Activities:
- 1) Answer these from the Disney cost-cutting article:
(a) Who leads the task force that will review spending across the company?
(b) How large was the quarterly loss at Disney's streaming business?
(c) How many subscribers has Disney's streaming business gained globally across its video platforms?
- 2) From the Disney cost-cutting article, extract the passage starting at "The company didn’t" up to and including "around the world.".

Text excerpt:
□ □ □ □ □ □ □

Walt Disney Co. Chief Executive Bob Chapek announced Friday companywide cost-cutting measures and told division leaders that layoffs are likely, according to an internal memo viewed by The Wall Street Journal.

The austerity measures, which include a ban on all but essential work travel and a freeze on new hires for all but a few critical positions, come days after Disney reported lackluster quarterly earnings and a $1.5 billion quarterly loss at its streaming business, significantly wider than Wall Street analysts had predicted.

In the memo, which was addressed to all executives at the senior vice president level or above, Mr. Chapek said a task force, led by finance chief Christine McCarthy and general counsel Horacio Gutierrez, would review marketing, content and administrative spending across the entire company and recommend cuts.

“I’m fully aware this will be a difficult process for many of you and your teams,” Mr. Chapek said in the memo. “We are going to have to make tough and uncomfortable decisions.”

Mr. Chapek said in the memo that in the process of reviewing all of Disney’s costs, the company will “look for every avenue of operations and labor to find savings.” He added, “we do anticipate some staff reductions as part of this review.”

The company didn’t indicate the number of possible layoffs in the memo, but also said that travel should be limited and would require approval from executives.

“I have no doubt we will achieve our goals and create a more nimble company,” Mr. Chapek said in the memo.

Companies across the media and technology sector have been announcing layoffs and purse-tightening measures as big bets on streaming and the metaverse made during the coronavirus pandemic show signs of unraveling.

Since launching its flagship Disney+ service in late 2019, Disney’s streaming business has gained 235 million subscribers globally across all its video platforms, which include Hulu, ESPN+, the Star service in Europe and Hotstar in Asia. The growth transformed Disney over a short time into a massive player in the streaming world, capable of taking on Netflix Inc.

and other rivals in dozens of markets around the world.

□ □ □ □ □ □ □

Data shown:
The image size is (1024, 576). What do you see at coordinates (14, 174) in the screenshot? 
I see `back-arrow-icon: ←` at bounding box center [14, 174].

□ □ □ □ □ □ □

Results for the exercise:
- 1)
(a) Finance chief Christine McCarthy and general counsel Horacio Gutierrez.
(b) $1.5 billion.
(c) 235 million.

- 2)
The company didn’t indicate the number of possible layoffs in the memo, but also said that travel should be limited and would require approval from executives.

“I have no doubt we will achieve our goals and create a more nimble company,” Mr. Chapek said in the memo.

Companies across the media and technology sector have been announcing layoffs and purse-tightening measures as big bets on streaming and the metaverse made during the coronavirus pandemic show signs of unraveling.

Since launching its flagship Disney+ service in late 2019, Disney’s streaming business has gained 235 million subscribers globally across all its video platforms, which include Hulu, ESPN+, the Star service in Europe and Hotstar in Asia. The growth transformed Disney over a short time into a massive player in the streaming world, capable of taking on Netflix Inc.

and other rivals in dozens of markets around the world.